* Kutipan
--

Wajah Baru “Aneh” Tugu Aman Dimot

oleh
Tugu Aman Dimot bersebelahan dengan Masjid Agung Ruhama Takengon. (Foto : Sylviana Mirahayu Ifani)

Catatan : Sylviana Mirahayu Ifani*

Tugu Aman Dimot dari sisi barat laut. (Foto :
Tugu Aman Dimot dari sisi barat laut. (Foto : Sylviana Mirahayu Ifani)

Kota Takengon sebagai ibukota Kabupaten Aceh Tengah telah melalui sejarah panjang selama hampir 438 tahun. Kota ini kaya akan berbagai produk budaya termasuk arsitektur. Namun ada yang berubah dari “wajah” arsitektur kota Takengon beberapa waktu terakhir. Sebuah monumen yang didedikasikan kepada seorang pahlawan Tanoh Gayo, tugu Aman Dimot, berubah secara dramatis menjadi sesuatu yang ganjil.

Tidak untuk menyalahkan pihak manapun termasuk pengelola tugu yang terletak di komplek kantor Bupati Aceh Tengah tersebut, namun tampaknya ini adalah saat yang tepat bagi kita masyarakat Gayo bersama-sama dengan pihak pengelola untuk lebih memahami lingkungan. Tugu bersama dengan bangunan lainnya merupakan bagian dari lingkungan kita yang dikenal dengan istilah built environment (lingkungan terbangun).

Lingkungan terbangun itu sendiri adalah bagian dari arsitektur. Rumah, kantor, toko, rumah sakit, masjid, termasuk monumen adalah bagian dari arsitektur kota ini, dan semuanya sangat dekat dengan masyarakat. Seorang warga Takengon tidak dapat mengatakan bahwa dirinya tidak memiliki kaitan dengan objek-objek arsitektur kota ini sebab lingkungan terbangun itu sendiri adalah tempat ia melakukan aktivitas sehari-hari.

Tampak depan (timur) Tugu Aman Dimot. (Foto : Sylviana Mirahayu Ifani)
Tampak depan (timur) Tugu Aman Dimot. (Foto : Sylviana Mirahayu Ifani)

Pada dasarnya monumen merupakan bentuk penghargaan kepada seseorang, kelompok orang, maupun peristiwa tertentu. Kata monumen berasal dari bahasa latin monere yang berarti memberitahu, menegur dan mengingatkan. Monumen dapat hanya berbentuk bongkahan batu, pahatan, atau desain arsitektural (kebanyakan berbentuk geometri simetris), namun inti utama dari sebuah monumen adalah pesan yang disampaikannya.

--

* Entri Daftar
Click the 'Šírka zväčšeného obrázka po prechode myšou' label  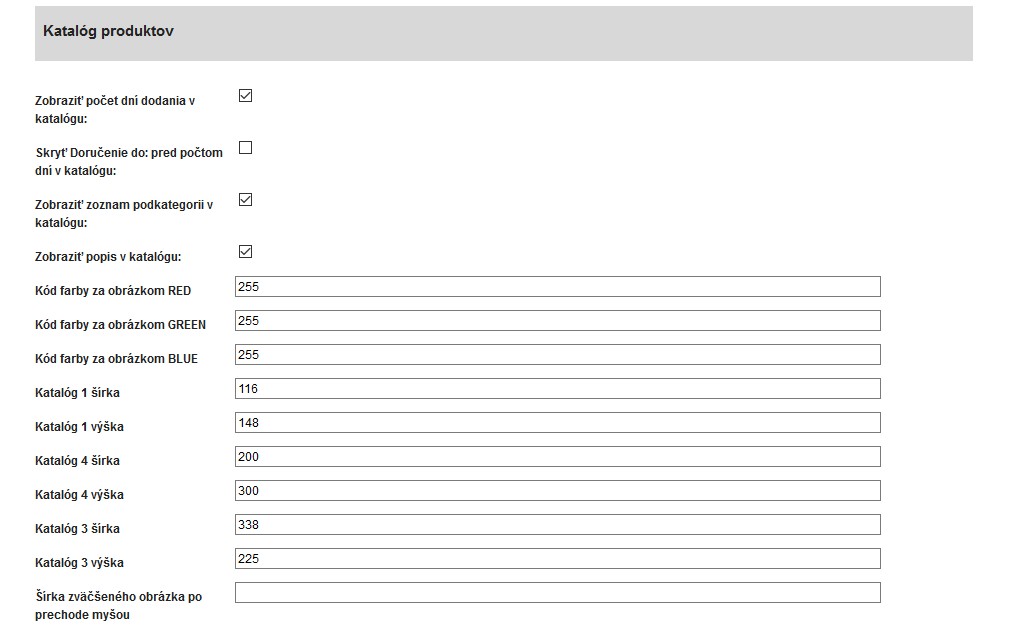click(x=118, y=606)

--

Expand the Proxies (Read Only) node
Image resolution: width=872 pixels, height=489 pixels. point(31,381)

--

* Arahan Tugas
Tolong teruskan tulisan tentang perubahan wajah Tugu Aman Dimot, dimulai tepat setelah kalimat terakhirnya.

* Jawaban Benar
Monumen adalah “teks” yang dapat “dibaca” (Gombrich, 1972). Dengan atau tanpa tulisan yang menyertainya, monumen dapat disamakan dengan sebuah papan pengumuman untuk mengingatkan publik pada peristiwa atau tokoh kepada siapa ia didedikasikan. Arsitektur monumen memiliki semangat formal (resmi), artinya secara desain ia bersifat formalistik sebab tujuan emosional dari pembangunannya adalah menciptakan suasana serius dan penuh perenungan (Elliott, 1964). Dari sini jelas bahwa desain sebuah monumen tidak didasarkan pada selera umum atau personal melainkan pada semangat formal yang merujuk pada tokoh terkait.

Tugu Aman Dimot bersebelahan dengan Masjid Agung Ruhama Takengon. (Foto : Sylviana Mirahayu Ifani)
Tugu Aman Dimot bersebelahan dengan Masjid Agung Ruhama Takengon. (Foto : Sylviana Mirahayu Ifani)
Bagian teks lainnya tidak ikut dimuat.